## What to do
Please output every line of the listing below as a numbered list, leaving out the blank lines.

╔══

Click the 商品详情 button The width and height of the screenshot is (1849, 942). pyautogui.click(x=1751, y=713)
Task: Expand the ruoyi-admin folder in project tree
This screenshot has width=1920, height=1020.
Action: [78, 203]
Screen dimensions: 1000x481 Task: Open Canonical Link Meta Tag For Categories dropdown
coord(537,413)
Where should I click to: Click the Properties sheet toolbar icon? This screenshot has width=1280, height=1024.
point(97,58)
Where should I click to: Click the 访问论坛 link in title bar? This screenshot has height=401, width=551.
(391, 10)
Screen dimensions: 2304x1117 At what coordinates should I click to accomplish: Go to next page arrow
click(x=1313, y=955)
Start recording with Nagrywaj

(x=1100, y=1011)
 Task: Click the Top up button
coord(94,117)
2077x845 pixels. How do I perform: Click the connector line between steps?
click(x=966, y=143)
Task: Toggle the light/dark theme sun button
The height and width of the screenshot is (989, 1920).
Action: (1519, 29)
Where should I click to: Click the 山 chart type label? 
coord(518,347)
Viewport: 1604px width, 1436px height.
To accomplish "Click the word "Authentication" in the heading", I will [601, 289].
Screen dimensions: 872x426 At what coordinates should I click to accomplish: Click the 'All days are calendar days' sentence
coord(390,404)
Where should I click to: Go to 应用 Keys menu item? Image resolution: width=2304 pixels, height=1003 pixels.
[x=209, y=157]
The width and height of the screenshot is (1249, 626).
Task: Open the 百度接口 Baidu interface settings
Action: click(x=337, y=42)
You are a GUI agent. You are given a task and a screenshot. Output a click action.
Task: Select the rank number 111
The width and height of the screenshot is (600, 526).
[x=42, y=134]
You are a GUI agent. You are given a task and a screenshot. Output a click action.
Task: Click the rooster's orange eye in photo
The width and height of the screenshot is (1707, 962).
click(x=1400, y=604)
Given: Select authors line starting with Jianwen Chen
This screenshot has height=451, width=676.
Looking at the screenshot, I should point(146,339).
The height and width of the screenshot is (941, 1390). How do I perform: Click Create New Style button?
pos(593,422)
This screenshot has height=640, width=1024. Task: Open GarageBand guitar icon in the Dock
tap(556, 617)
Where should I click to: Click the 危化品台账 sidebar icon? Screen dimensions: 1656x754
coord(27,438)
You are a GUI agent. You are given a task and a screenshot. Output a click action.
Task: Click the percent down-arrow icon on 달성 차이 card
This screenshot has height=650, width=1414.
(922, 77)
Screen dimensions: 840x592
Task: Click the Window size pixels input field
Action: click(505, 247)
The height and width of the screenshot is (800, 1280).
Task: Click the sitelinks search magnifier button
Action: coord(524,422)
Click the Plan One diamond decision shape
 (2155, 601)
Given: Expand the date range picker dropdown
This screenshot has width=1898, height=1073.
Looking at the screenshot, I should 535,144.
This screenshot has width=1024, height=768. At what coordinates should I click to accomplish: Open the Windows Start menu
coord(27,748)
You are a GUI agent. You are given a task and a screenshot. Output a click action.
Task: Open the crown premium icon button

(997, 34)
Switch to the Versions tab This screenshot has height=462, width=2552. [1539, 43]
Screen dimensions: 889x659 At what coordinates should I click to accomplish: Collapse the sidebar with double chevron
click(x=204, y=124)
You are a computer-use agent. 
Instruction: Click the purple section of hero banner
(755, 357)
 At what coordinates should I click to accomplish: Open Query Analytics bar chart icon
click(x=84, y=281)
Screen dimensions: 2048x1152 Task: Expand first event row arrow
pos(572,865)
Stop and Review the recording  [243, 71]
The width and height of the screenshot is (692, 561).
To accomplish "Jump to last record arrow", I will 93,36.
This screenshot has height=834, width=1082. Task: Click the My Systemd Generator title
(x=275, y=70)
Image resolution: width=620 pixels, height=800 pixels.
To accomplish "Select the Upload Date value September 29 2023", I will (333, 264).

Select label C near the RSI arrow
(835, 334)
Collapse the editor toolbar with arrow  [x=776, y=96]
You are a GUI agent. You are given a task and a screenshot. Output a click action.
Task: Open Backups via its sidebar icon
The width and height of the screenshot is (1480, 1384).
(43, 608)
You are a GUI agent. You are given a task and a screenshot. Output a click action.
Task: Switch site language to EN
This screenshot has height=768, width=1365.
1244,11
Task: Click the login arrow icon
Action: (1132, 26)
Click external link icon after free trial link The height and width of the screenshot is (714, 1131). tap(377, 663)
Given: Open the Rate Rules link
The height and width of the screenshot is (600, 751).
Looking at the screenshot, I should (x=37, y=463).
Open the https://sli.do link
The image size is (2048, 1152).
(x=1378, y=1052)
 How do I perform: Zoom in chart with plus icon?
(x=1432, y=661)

╚══

## Written reply
1. Click the 商品详情 button The width and height of the screenshot is (1849, 942). pyautogui.click(x=1751, y=713)
2. Task: Expand the ruoyi-admin folder in project tree
3. This screenshot has width=1920, height=1020.
4. Action: [78, 203]
5. Screen dimensions: 1000x481 Task: Open Canonical Link Meta Tag For Categories dropdown
6. coord(537,413)
7. Where should I click to: Click the Properties sheet toolbar icon? This screenshot has width=1280, height=1024.
8. point(97,58)
9. Where should I click to: Click the 访问论坛 link in title bar? This screenshot has height=401, width=551.
10. (391, 10)
11. Screen dimensions: 2304x1117 At what coordinates should I click to accomplish: Go to next page arrow
12. click(x=1313, y=955)
13. Start recording with Nagrywaj
14. (x=1100, y=1011)
15.  Task: Click the Top up button
16. coord(94,117)
17. 2077x845 pixels. How do I perform: Click the connector line between steps?
18. click(x=966, y=143)
19. Task: Toggle the light/dark theme sun button
20. The height and width of the screenshot is (989, 1920).
21. Action: (1519, 29)
22. Where should I click to: Click the 山 chart type label? 
23. coord(518,347)
24. Viewport: 1604px width, 1436px height.
25. To accomplish "Click the word "Authentication" in the heading", I will [601, 289].
26. Screen dimensions: 872x426 At what coordinates should I click to accomplish: Click the 'All days are calendar days' sentence
27. coord(390,404)
28. Where should I click to: Go to 应用 Keys menu item? Image resolution: width=2304 pixels, height=1003 pixels.
29. [x=209, y=157]
30. The width and height of the screenshot is (1249, 626).
31. Task: Open the 百度接口 Baidu interface settings
32. Action: click(x=337, y=42)
33. You are a GUI agent. You are given a task and a screenshot. Output a click action.
34. Task: Select the rank number 111
35. The width and height of the screenshot is (600, 526).
36. [x=42, y=134]
37. You are a GUI agent. You are given a task and a screenshot. Output a click action.
38. Task: Click the rooster's orange eye in photo
39. The width and height of the screenshot is (1707, 962).
40. click(x=1400, y=604)
41. Given: Select authors line starting with Jianwen Chen
42. This screenshot has height=451, width=676.
43. Looking at the screenshot, I should point(146,339).
44. The height and width of the screenshot is (941, 1390). How do I perform: Click Create New Style button?
45. pos(593,422)
46. This screenshot has height=640, width=1024. Task: Open GarageBand guitar icon in the Dock
47. tap(556, 617)
48. Where should I click to: Click the 危化品台账 sidebar icon? Screen dimensions: 1656x754
49. coord(27,438)
50. You are a GUI agent. You are given a task and a screenshot. Output a click action.
51. Task: Click the percent down-arrow icon on 달성 차이 card
52. This screenshot has height=650, width=1414.
53. (922, 77)
54. Screen dimensions: 840x592
55. Task: Click the Window size pixels input field
56. Action: click(505, 247)
57. The height and width of the screenshot is (800, 1280).
58. Task: Click the sitelinks search magnifier button
59. Action: coord(524,422)
60. Click the Plan One diamond decision shape
61.  (2155, 601)
62. Given: Expand the date range picker dropdown
63. This screenshot has width=1898, height=1073.
64. Looking at the screenshot, I should 535,144.
65. This screenshot has width=1024, height=768. At what coordinates should I click to accomplish: Open the Windows Start menu
66. coord(27,748)
67. You are a GUI agent. You are given a task and a screenshot. Output a click action.
68. Task: Open the crown premium icon button
69. (997, 34)
70. Switch to the Versions tab This screenshot has height=462, width=2552. [1539, 43]
71. Screen dimensions: 889x659 At what coordinates should I click to accomplish: Collapse the sidebar with double chevron
72. click(x=204, y=124)
73. You are a computer-use agent. 
74. Instruction: Click the purple section of hero banner
75. (755, 357)
76.  At what coordinates should I click to accomplish: Open Query Analytics bar chart icon
77. click(x=84, y=281)
78. Screen dimensions: 2048x1152 Task: Expand first event row arrow
79. pos(572,865)
80. Stop and Review the recording  [243, 71]
81. The width and height of the screenshot is (692, 561).
82. To accomplish "Jump to last record arrow", I will 93,36.
83. This screenshot has height=834, width=1082. Task: Click the My Systemd Generator title
84. (x=275, y=70)
85. Image resolution: width=620 pixels, height=800 pixels.
86. To accomplish "Select the Upload Date value September 29 2023", I will (333, 264).
87. Select label C near the RSI arrow
88. (835, 334)
89. Collapse the editor toolbar with arrow  [x=776, y=96]
90. You are a GUI agent. You are given a task and a screenshot. Output a click action.
91. Task: Open Backups via its sidebar icon
92. The width and height of the screenshot is (1480, 1384).
93. (43, 608)
94. You are a GUI agent. You are given a task and a screenshot. Output a click action.
95. Task: Switch site language to EN
96. This screenshot has height=768, width=1365.
97. 1244,11
98. Task: Click the login arrow icon
99. Action: (1132, 26)
100. Click external link icon after free trial link The height and width of the screenshot is (714, 1131). tap(377, 663)
101. Given: Open the Rate Rules link
102. The height and width of the screenshot is (600, 751).
103. Looking at the screenshot, I should (x=37, y=463).
104. Open the https://sli.do link
105. The image size is (2048, 1152).
106. (x=1378, y=1052)
107.  How do I perform: Zoom in chart with plus icon?
108. (x=1432, y=661)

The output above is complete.